What the Numbers Don't Capture
- Wage bifurcation masks earning potential. The $79,000 median understates mid-career earnings for practice owners. Associates in their first few years earn $50K-$65K; established practice owners typically earn $120K-$200K+. The median is dragged down by high associate-to-owner ratios and geographic variance.
- Scope-of-practice variation. Some states allow chiropractors to perform minor surgery, prescribe supplements, or order advanced imaging; others restrict scope tightly. Broader scope states offer more task diversity and higher earnings; narrow scope reduces competitive positioning against physical therapists.
- Franchise expansion as a demand signal. The Joint Chiropractic's growth to 900+ locations represents a structural shift toward accessible, insurance-optional chiropractic care that the BLS projections may understate.

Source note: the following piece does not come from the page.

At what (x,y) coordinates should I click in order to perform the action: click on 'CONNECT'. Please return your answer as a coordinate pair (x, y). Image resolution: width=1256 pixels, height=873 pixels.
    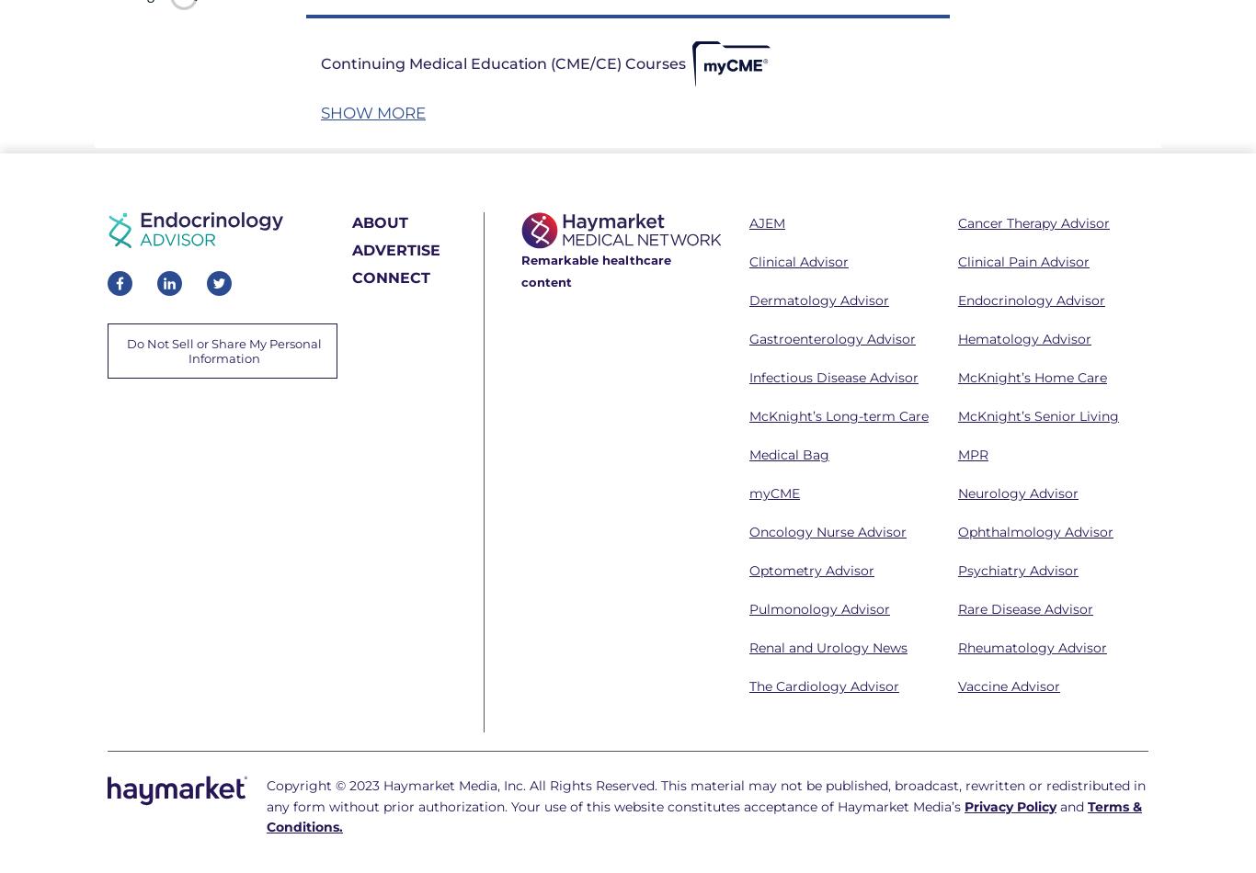
    Looking at the image, I should click on (351, 277).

Who Should Worry (and Who Shouldn't)
Chiropractors who spend most of their day performing hands-on adjustments and physical examinations are the safest version of this role. Whether you specialise in sports chiropractic, paediatric care, or general musculoskeletal treatment, if your hands are on patients' spines, you are maximally protected. Chiropractors who have drifted into primarily administrative, consulting, or insurance review roles have less physical protection — their work looks more like a healthcare administrator than a clinician. Practice owners who embrace AI-powered scheduling, billing, and documentation will see meaningful efficiency gains and can reinvest freed time in additional patient visits; those who resist will not lose their jobs but may lose competitive advantage to tech-forward competitors. The single biggest separator: whether you practice hands-on clinical chiropractic daily. If you adjust, examine, and treat with your hands, you are among the most AI-resistant healthcare workers in the economy.
What This Means
The role in 2028: Chiropractors will routinely use AI-powered documentation tools to reduce SOAP note burden, AI-assisted imaging analysis for quicker X-ray and MRI review, and smart practice management platforms that automate scheduling, billing, and patient retention workflows. The core job — performing spinal adjustments, manual manipulations, physical examinations, and therapeutic interventions — remains entirely human.
Survival strategy:
- Adopt AI-powered practice management and documentation tools (ChiroTouch AI, Jane App) to reduce administrative burden and reinvest freed time in additional patient visits
- Pursue speciality certifications (DACBR radiology, DACRB rehabilitation, CCSP sports) to maximise value in the highest-resistance clinical tasks and differentiate from generalist competitors
- Build expertise in evidence-based integrative care pathways — collaborate with primary care physicians, physical therapists, and pain management specialists to position chiropractic as a core component of musculoskeletal care, not an alternative fringe
Timeline: 15+ years, potentially never for manual adjustments. Driven by the fundamental impossibility of replicating real-time tactile feedback and force adaptation in variable spinal anatomy with current or foreseeable robotics.